One of the world’s most decisive laws outlawing anti-LGBTQ conversation therapy may soon be on its way to passage in Ireland.

Known as the Prohibition of Conversion Therapies Bill 2018, the legislation would fine or imprison licensed professionals, religious counselors, and private individuals who offer the discredited and widely condemned practice. If caught violating the statute, conversion therapists could face up to six months in jail or a penalty of around 5,000 Euros (or $6,000 in U.S. dollars).

Punishment is even harsher for counselors who transport individuals outside of the country to perform reparative treatmentswhich can take the form of shocl therapy or aversion techniques (e.g., snapping a rubber band on one’s wrist). They could spend up to a year in prison or be fined more than $12,000.

Sinn Féin Senator Fintan Warfield, who sponsored the legislation, told colleagues the proposal represents the “most comprehensive prohibition of conversion therapies in the world.”

“The bill not only bans the deceptive and discredited practice of LGBTQ conversion therapy, but it sends a message from this State that we consider sexual orientation, gender identity and gender expression to be inherent to a person and as such cannot be changed or converted,” said Warfield, who serves as the party’s spokesperson for the arts, youth affairs, and LGBTQ rights.

The legislation has, thus far, been widely championed in the Emerald Islepassing through its second stage in the Seanad (or the upper house of the Irish legislature) on Wednesday.

Openly gay Senator David Norris compared conversion therapy to “female genital mutilation.”

“It has absolutely no credibility whatever,” the lawmaker argued during debate. “On the religious side, the intention is to inflict feelings of shamefulness and sinfulness in the people.

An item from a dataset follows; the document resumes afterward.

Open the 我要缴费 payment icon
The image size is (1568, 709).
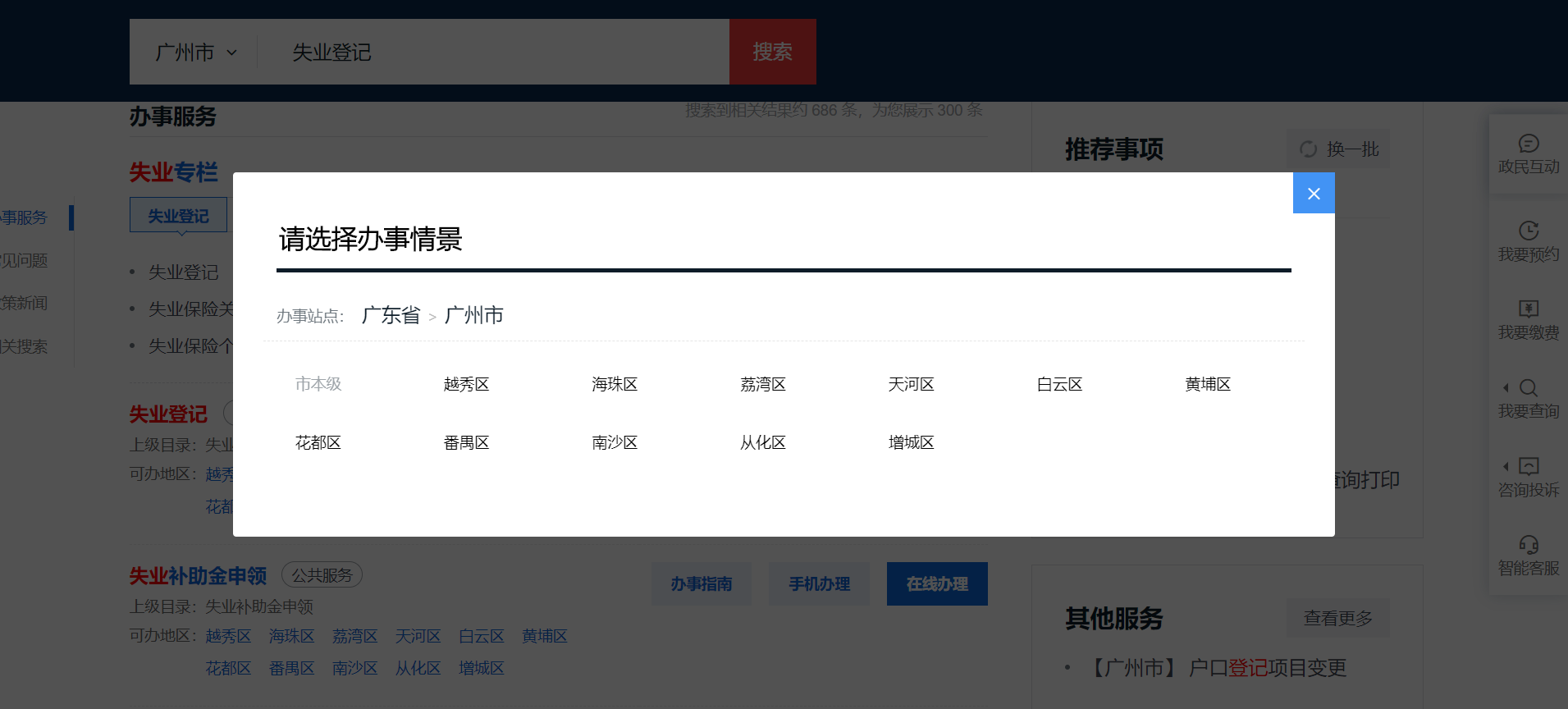tap(1528, 309)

How crippling this is for vulnerable young people. How crushing the effect on young people to be given the impression that they are sinful, shameful and disgusting.”

“It is a savage attack on somebody, whether a man or a woman,” Norris continued.

Senator Ivana Bacik noted the bill boasted “unanimous support” among Seanad lawmakers. She said its embrace sends an “important symbolic message as to the type of society we wish to live in, quite apart from the practical impact.”

If passed, Ireland would be just the second country in Europe to ban conversion therapy and the third in the entire world.

Just two other nations have banning orientation change efforts at the nationwide level: Ecuador and Malta. Although Brazil outlawed conversion therapy in 1999, a federal judge sparked international outcry by overturning that nearly 20-year-old prohibition last September.

But there are signs the rest of the continent is catching up to Irish lawmakers in its condemnation of gay “cure” treatments. The European Parliament voted in March to censure the anti-LGBTQ practice, which has been likened by the United Nations to torture. Although the body doesn’t have the ability to pass legislation, it called on member countries to take immediate action outlawing conversion therapy.

As the bill continues to move forward in Ireland’s own Parliament (known as Oireachtas), its federal government has signaled support for the legislation.

Although openly gay Prime Minister Leo Varadkar has not sounded off on the conversion therapy ban, Minister of State at the Department of Health Catherine Byrne claimed government leaders “fully appreciate the reasons this bill was brought forward” and “will not oppose this bill.”

Byrne said the legislation, which will receive its next hearing on May 8, would be subject to amendment prior to passage, however. She alleged the proposal is “not clear enough in its language.”

Should the bill become law, it would represent just the latest sign of progress for Ireland’s LGBTQ community, which saw Varadkar (one of the world’s few openly gay heads of state) take office last year. In 2015, the Emerald Isle became the first country to legalize same-sex marriage through a public vote. Marriage equality passed by a 24-point margin.